Table. Validation of the 3 Assumptions of Mendelian Randomization in Each Study.
| Source | Assumption 1a | Assumptions 2 and 3b | Conclusion |
|---|---|---|---|
| Nordestgaard et al,21 2012 | Strength of association between gene and BMI not estimated or reported from another study | No attempt was made to detect or adjust for pleiotropy. | None of the 3 assumptions validated |
| Fall et al,24 2013 | Association between gene and BMI not tested for; assumed to be sufficient based on previous studies | Pleiotropy could not be tested for statistically. | Only a single genotype was used as the instrument.

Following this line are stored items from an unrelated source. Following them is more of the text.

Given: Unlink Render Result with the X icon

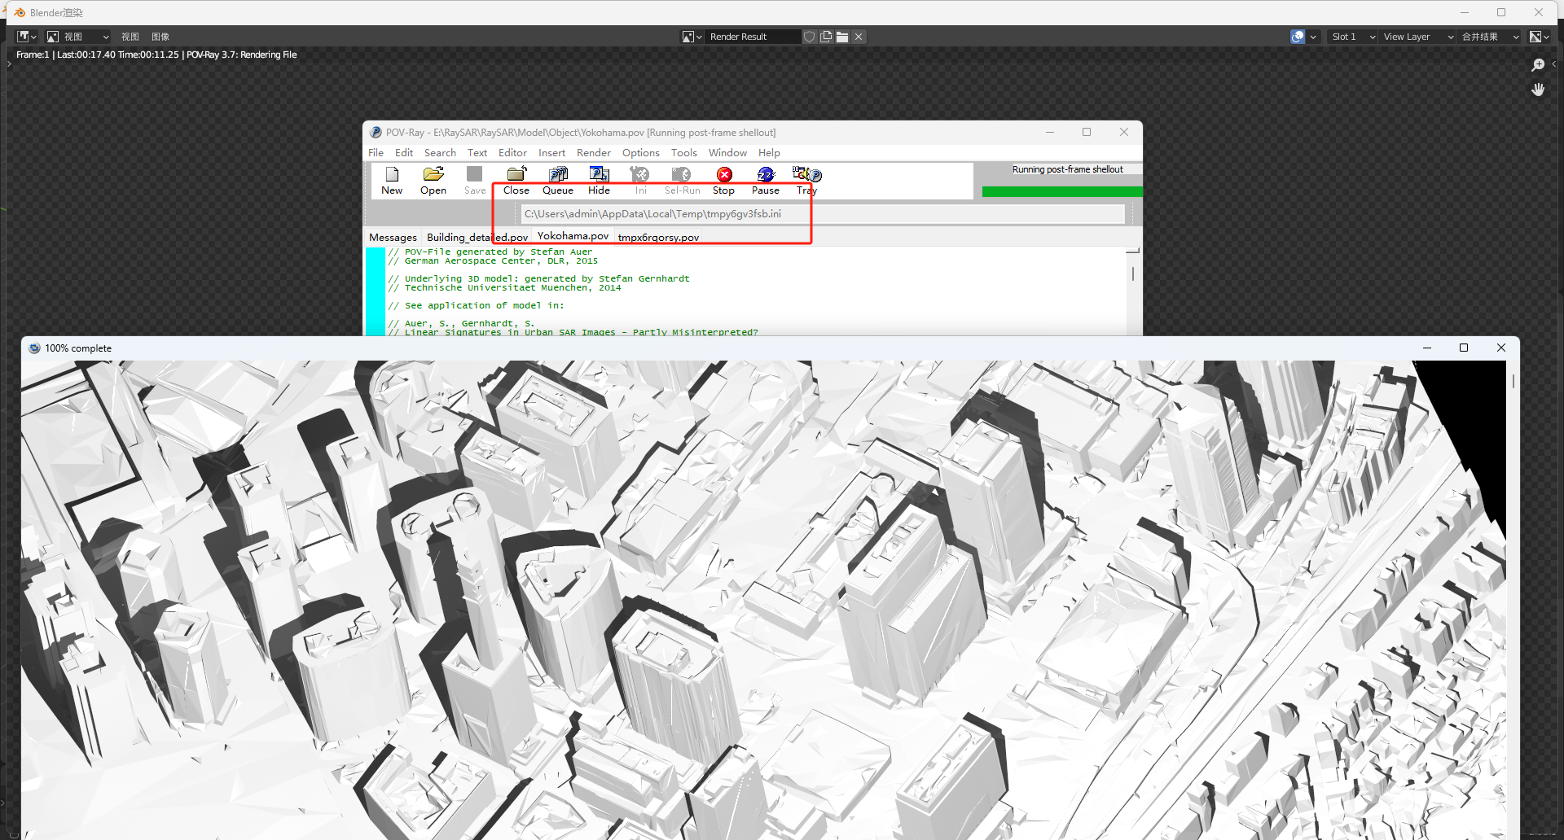Looking at the screenshot, I should pos(859,37).
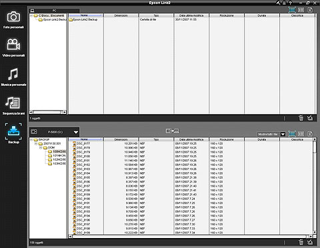Toggle column list view in lower pane
The image size is (320, 248).
click(301, 134)
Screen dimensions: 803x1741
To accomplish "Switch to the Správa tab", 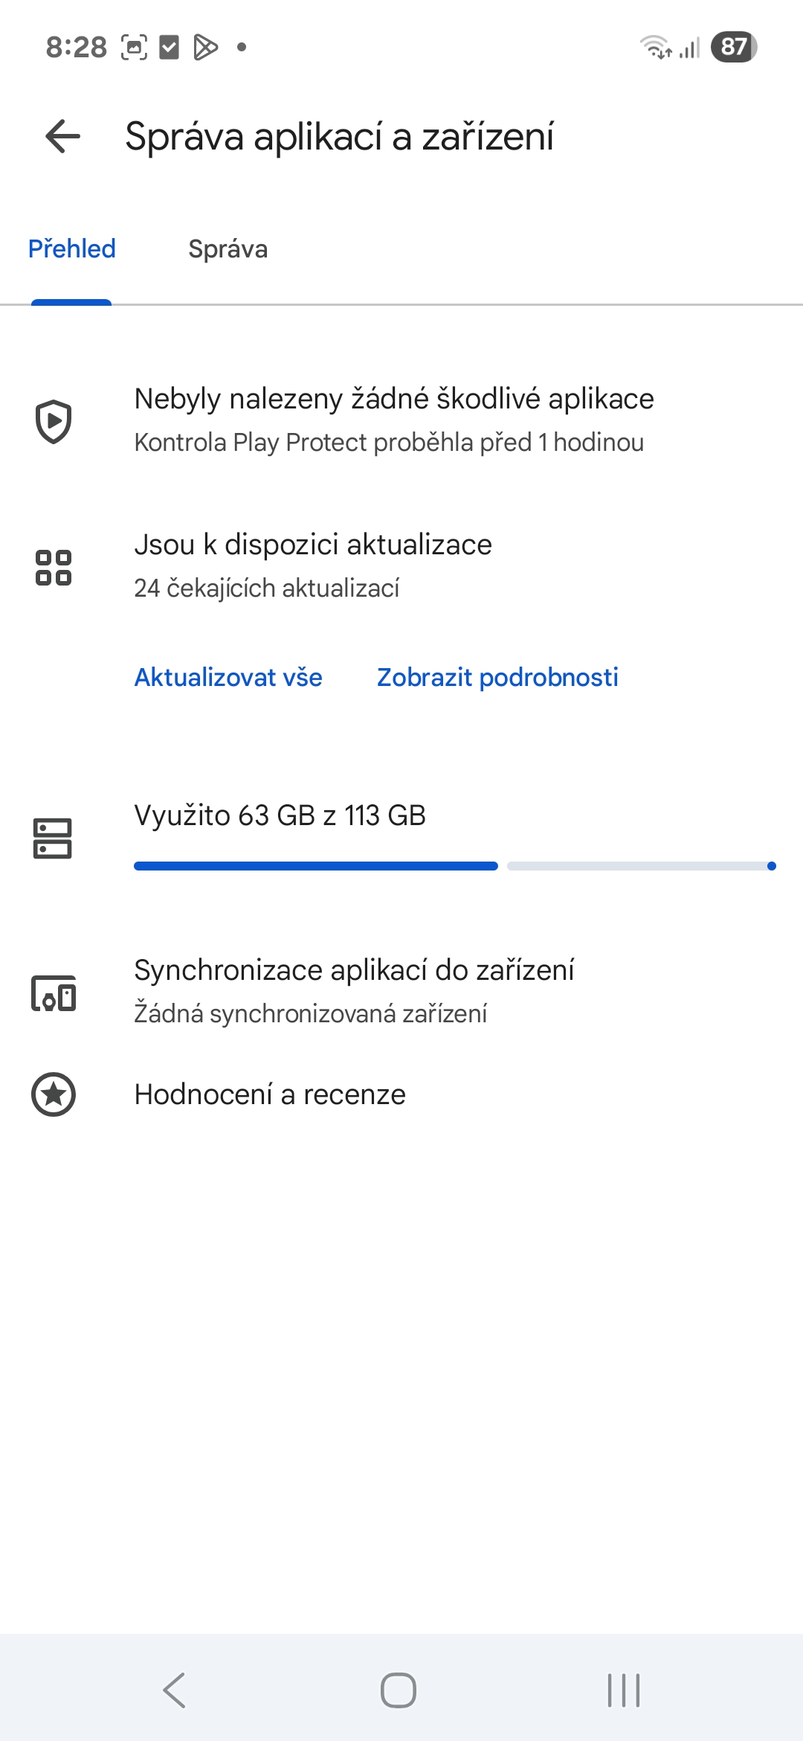I will tap(228, 249).
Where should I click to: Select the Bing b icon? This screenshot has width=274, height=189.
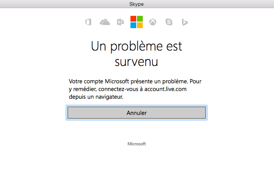185,22
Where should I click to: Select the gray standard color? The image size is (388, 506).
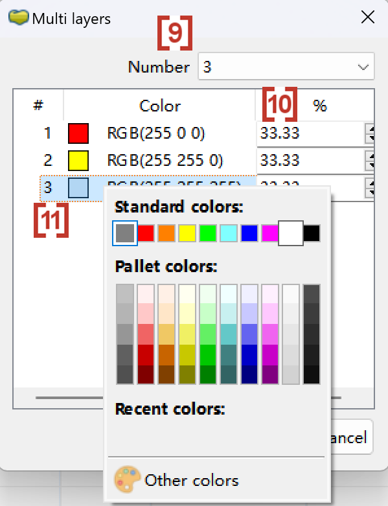click(125, 233)
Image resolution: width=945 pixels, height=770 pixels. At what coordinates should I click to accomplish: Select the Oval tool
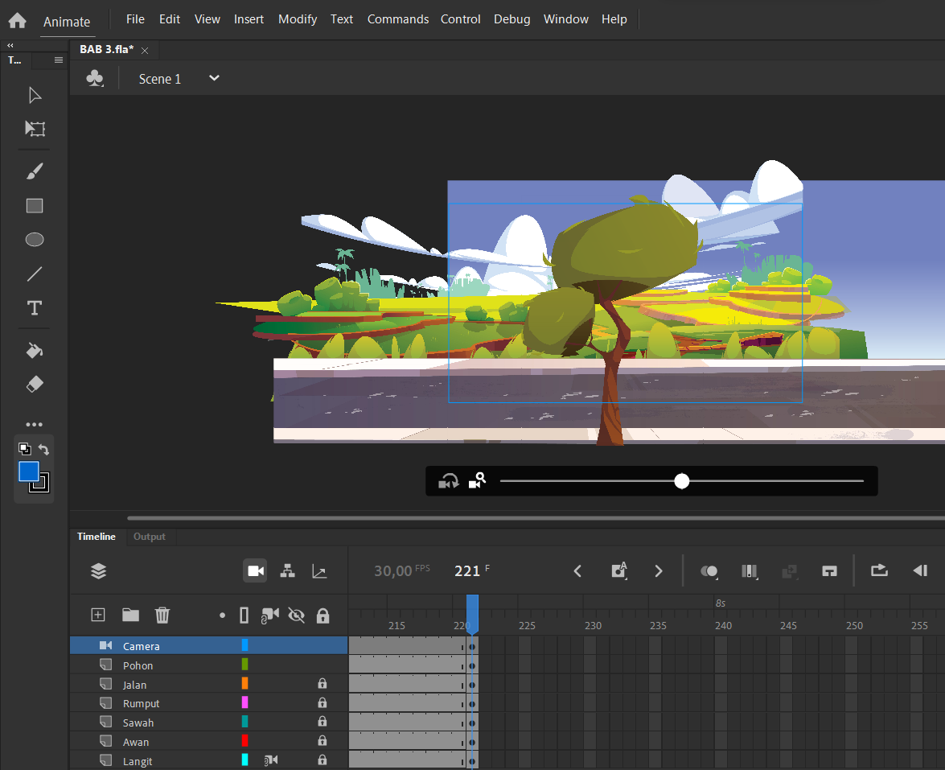click(35, 240)
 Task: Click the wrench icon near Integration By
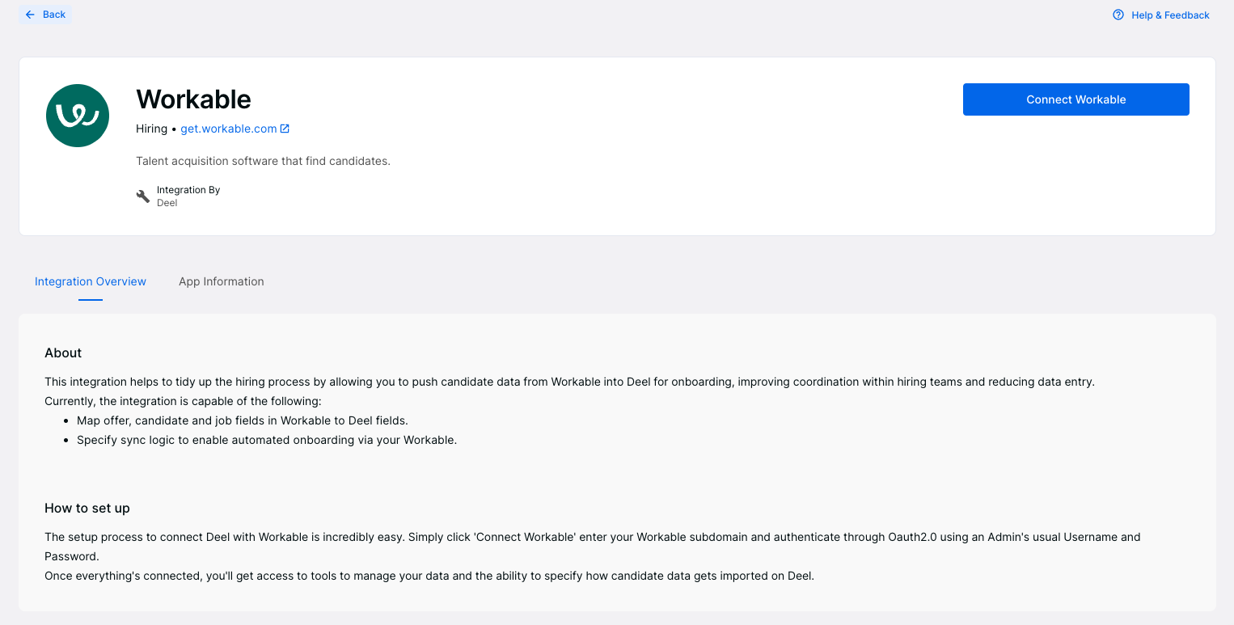pos(143,196)
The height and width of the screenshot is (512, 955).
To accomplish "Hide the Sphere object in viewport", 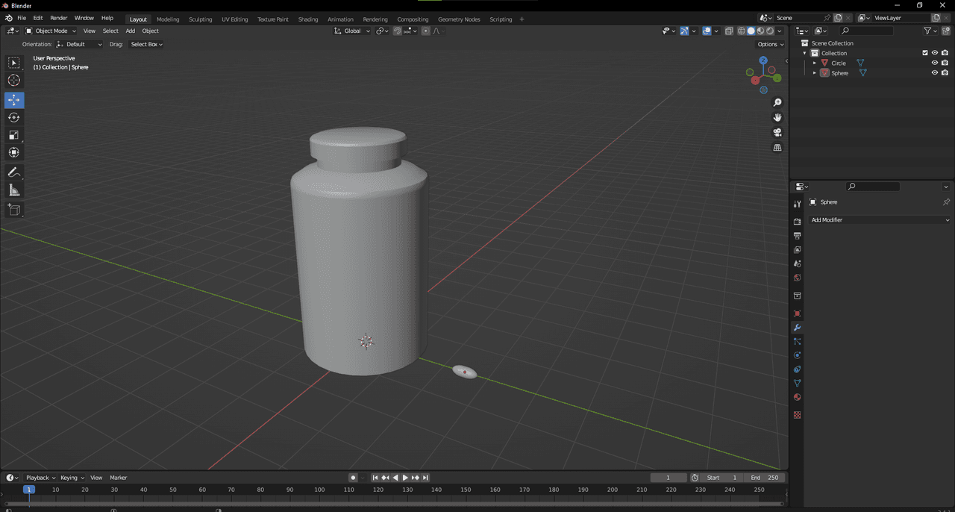I will coord(934,73).
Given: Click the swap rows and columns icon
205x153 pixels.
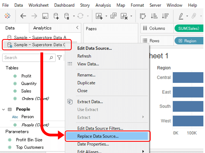Looking at the screenshot, I should click(x=143, y=16).
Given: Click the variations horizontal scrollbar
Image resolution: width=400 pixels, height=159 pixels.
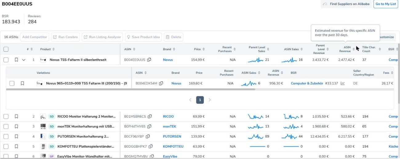Looking at the screenshot, I should point(130,89).
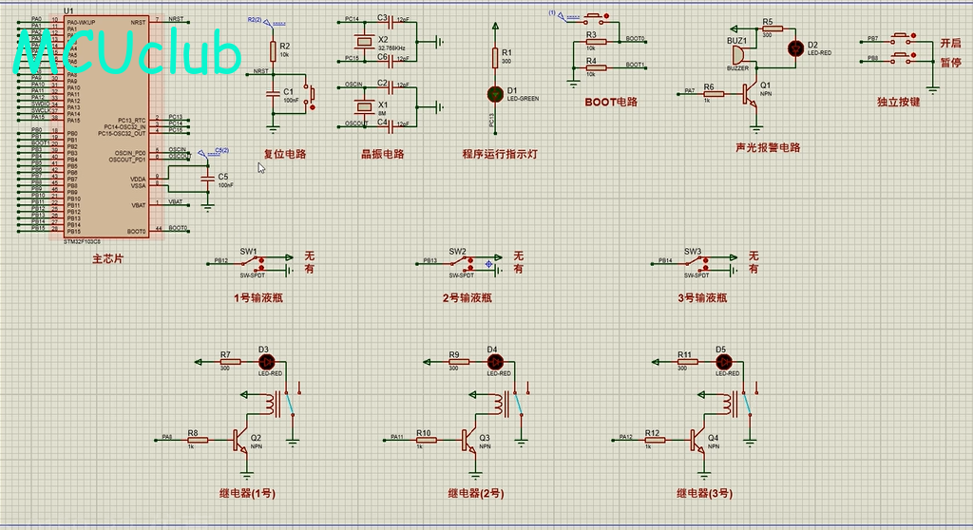Select the Q1 NPN transistor
The width and height of the screenshot is (973, 530).
752,92
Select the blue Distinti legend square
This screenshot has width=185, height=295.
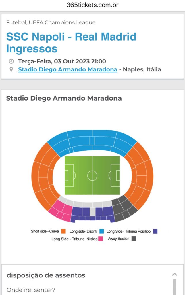[101, 231]
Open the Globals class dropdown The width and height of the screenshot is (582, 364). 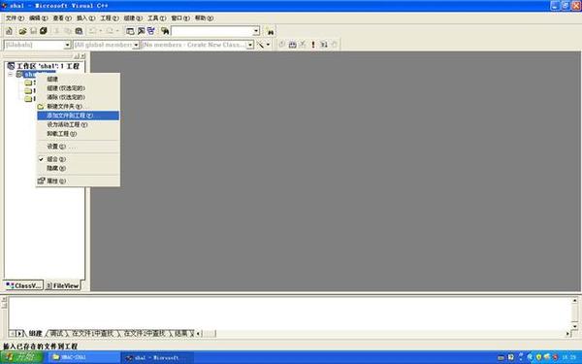coord(67,45)
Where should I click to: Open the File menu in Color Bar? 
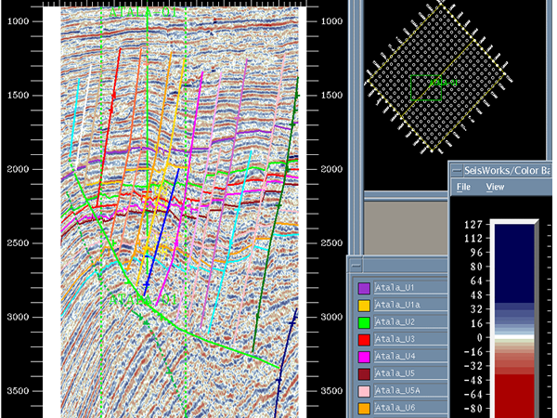(x=463, y=187)
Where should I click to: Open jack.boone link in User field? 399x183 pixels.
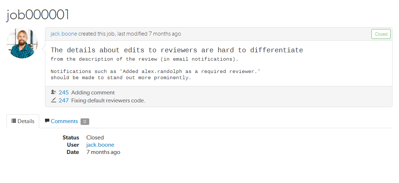click(x=100, y=145)

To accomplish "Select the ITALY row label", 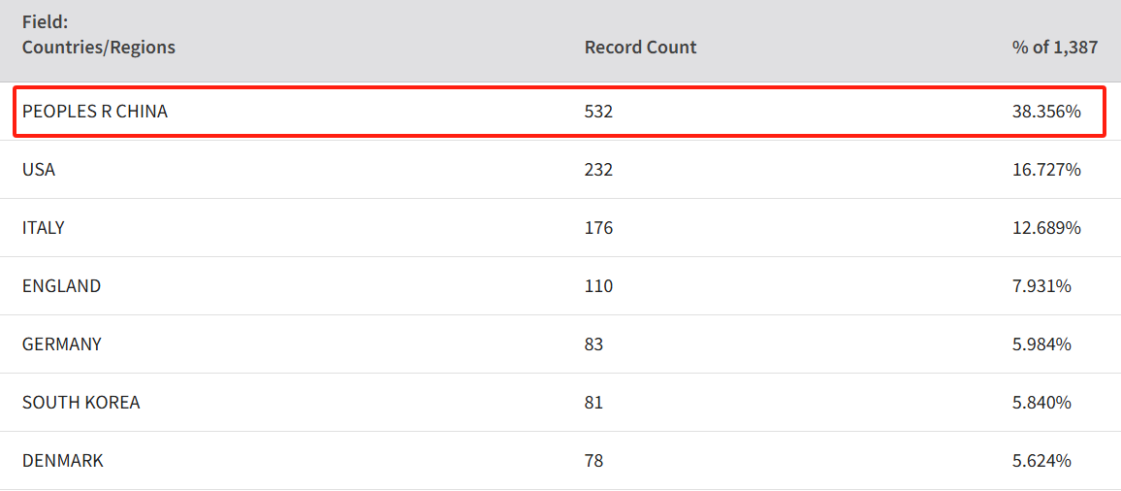I will [x=44, y=228].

Considerable risk of bias due to pleiotropy |
| Holmes et al,18 2014 | The F statistic was calculated to study the association between genes and BMI (F = 237). | Pleiotropy was not estimated. | Assumption 1 was validated. Pleiotropy was not tested for and is possibly present. |
| Hägg et al,20 2015 | Random-effects meta-analysis was used to test for association between genetic score and BMI. A strong association was found (P = 2.77 × 10−107). | Association of individual adiposity SNPs with CHD using CARDIoGRAMplusC4D data were investigated; this suggested that large pleiotropic effects were unlikely. | Assumption 1 valid. Pleiotropy not specifically tested for and could be present. |
| Lyall et al,19 2017 | F statistic calculated by the study was 2175. | MR-Egger analysis was conducted to detect and account for pleiotropy. The following covariates were used: Townsend deprivation index (P = .02), smoking status (P < .01), and alcohol intake (P < .001). These were adjusted for, and MR-Egger analysis did not suggest presence of unbalanced horizontal pleiotropy. | All 3 assumptions validated; pleiotropy was identified and adjusted for. |
| Dale et al,23 2017 | Association between genes and BMI not estimated | MR-Egger regression was broadly consistent with conventional MR analysis, showing little evidence of pleiotropy. | Assumption 1 not validated. Pleiotropy was likely minimal. |
| Emdin et al,22 2017 | Association between genes and WHRadjBMI not estimated in the study; F statistic reported from the UK Biobank was 1713. | Test for trend was performed across quartiles of the polygenic risk score for WHRadjBMI using logistic regression, with each potential confounder as the outcome. The association of the polygenic risk score with the following confounders was tested: smoking, alcohol use, physical activity, vegetable consumption, red meat consumption, and breastfeeding status as a child. No significant association was found. Five sensitivity analyses were also conducted, of which 4 were consistent with no pleiotropy. | Assumption 1 was considered valid based on data from the literature. Possible pleiotropy |
Abbreviations: BMI, body mass index (calculated as weight in kilograms divided by height in meters squared); CARDIoGRAMplusC4D, Coronary Artery Disease Genome-Wide Replication and Meta-analysis plus the Coronary Artery Disease Genetics Consortium; CHD, coronary heart disease; DIAGRAM, Diabetes Genetics Replication and Meta-analysis; MR, mendelian randomization; SNP, single-nucleotide polymorphism; WHRadjBMI, waist to hip ratio adjusted for BMI.
a
Genotype must be associated with phenotype (obesity); validated in 4 studies.
b
Absence of pleiotropy (ie, genotype should not be associated with confounders and should affect outcome only through the risk factor); verified in 3 studies.